Le climat tendu entre Alger et Paris a connu un signe d’apaisement mardi lorsque le président Abdelmadjid Tebboune a reçu le maire de Marseille, Benoit Payan, pour sa première visite officielle à l’étranger. Cette rencontre “conviviale”, selon les termes de M. Payan, intervient dans un contexte de crises diplomatiques récurrentes entre les deux pays.
La dernière en date remonte à février 2023, lorsque l’Algérie a rappelé “pour consultations” son ambassadeur à Paris après l’intervention de la France pour permettre à l’opposante franco-algérienne Amira Bouraoui d’éviter son extradition depuis la Tunisie. Alger a dénoncé “l’exfiltration clandestine et illégale” de la ressortissante, parlant de “violation de la souveraineté nationale”.
Cette nouvelle crise a une nouvelle fois remis en cause la visite d’État de Tebboune en France, initialement prévue pour mai 2023 puis repoussée à fin septembre ou début octobre 2024, avant d’être finalement reportée après les élections présidentielles algériennes anticipées du 7 septembre prochain, que le chef de l’État pourrait briguer.
Ces soubresauts s’inscrivent dans un cycle de tensions récurrentes entre les deux pays sur diverses questions sensibles, notamment mémorielles liées à la colonisation française. Malgré cela, Paris et Alger tentent de maintenir un “partenariat renouvelé” global, notamment économique, énergétique et sécuritaire, tout en défendant leurs intérêts souverains.
La visite du maire de Marseille revêt ainsi une symbolique particulière. Benoit Payan a tenu à réserver sa première destination internationale à l’Algérie, soulignant “l’importance” des liens séculaires entre les deux rives de la Méditerranée.
Après son entrevue avec Tebboune, décrit comme un “homme fier” portant “une vision formidable” pour son pays, M. Payan s’est voulu optimiste sur les perspectives de coopération bilatérale. “La rencontre était conviviale”, a insisté l’édile marseillais, laissant augurer un climat propice à l’apaisement des tensions diplomatiques.
Propos controversés et mesures de rétorsion, l’escalade de la crise
Les origines de cette détérioration remontent au 28 septembre 2021, lorsque la France a annoncé un durcissement des conditions d’obtention de visas pour les ressortissants algériens, marocains et tunisiens. Une décision “drastique” et “inédite” justifiée par le fait que ces pays refusaient de reprendre leurs ressortissants faisant l’objet d’obligations de quitter le territoire français.

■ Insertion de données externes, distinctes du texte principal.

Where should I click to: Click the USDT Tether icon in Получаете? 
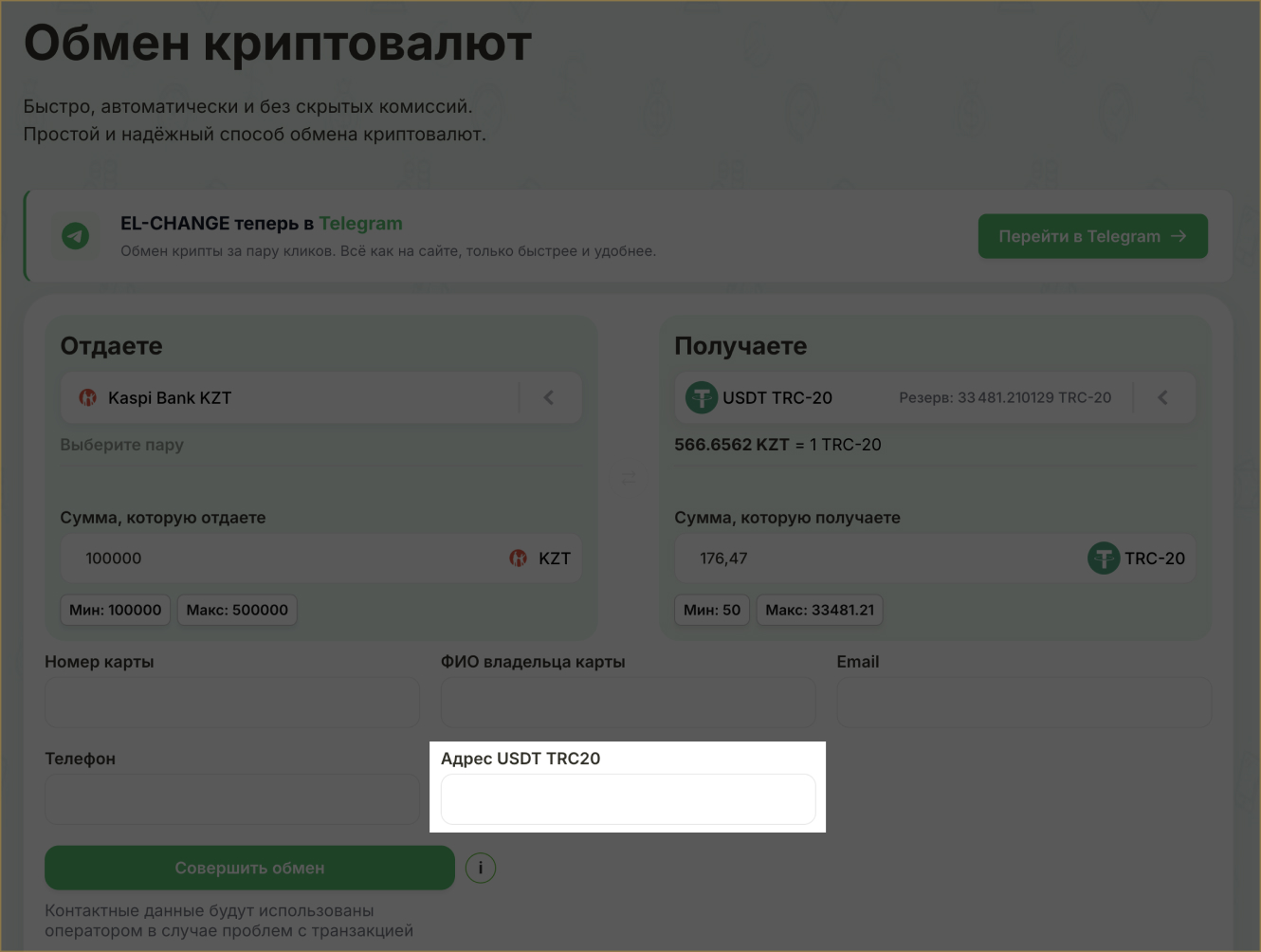(702, 397)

Mais la véritable escalade est survenue quelques jours plus tard, après les propos controversés d’Emmanuel Macron rapportés par Le Monde le 2 octobre. Le président français aurait affirmé que l’Algérie s’était construite sur “une rente mémorielle” entretenue par “le système politico-militaire”, remettant en cause l’existence même de la nation algérienne avant la colonisation.

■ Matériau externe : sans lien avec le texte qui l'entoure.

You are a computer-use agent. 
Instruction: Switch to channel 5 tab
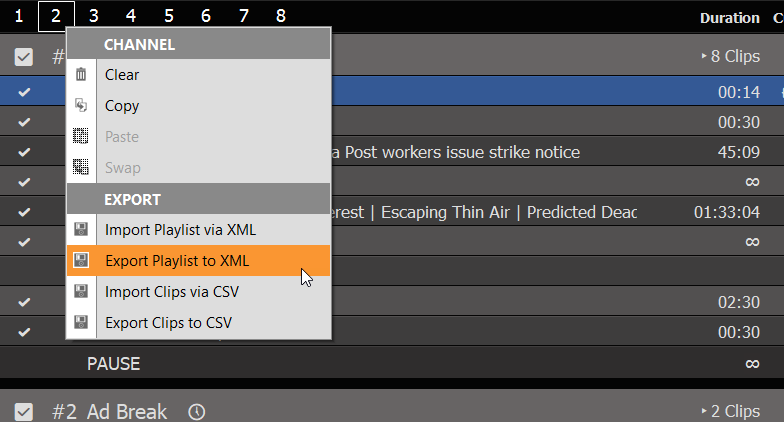tap(169, 16)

Ces déclarations ont provoqué l’ire d’Alger, qui a dénoncé des “propos irresponsables” et décidé dans la foulée le “rappel immédiat pour consultation” de son ambassadeur à Paris. Une sanction symbolique, mais suivie d’une mesure plus lourde : l’interdiction du survol de son territoire aux avions militaires français engagés au Sahel.
Malgré les appels d’Emmanuel Macron à “l’apaisement”, le président Tebboune a exigé “un respect total de l’État algérien”. Il a également accusé le ministre de l’Intérieur Gérald Darmanin d’avoir “bâti un gros mensonge” sur le nombre d’immigrés clandestins algériens que la France aurait tenté d’expulser, atteignant un nouveau pic dans cette crise sans précédent.
Cette série de propos controversés et de mesures de rétorsion des deux côtés a ainsi mené à une escalade sans précédent de la crise diplomatique entre l’Algérie et la France, atteignant un pic de tensions rarement observé par le passé entre les deux pays.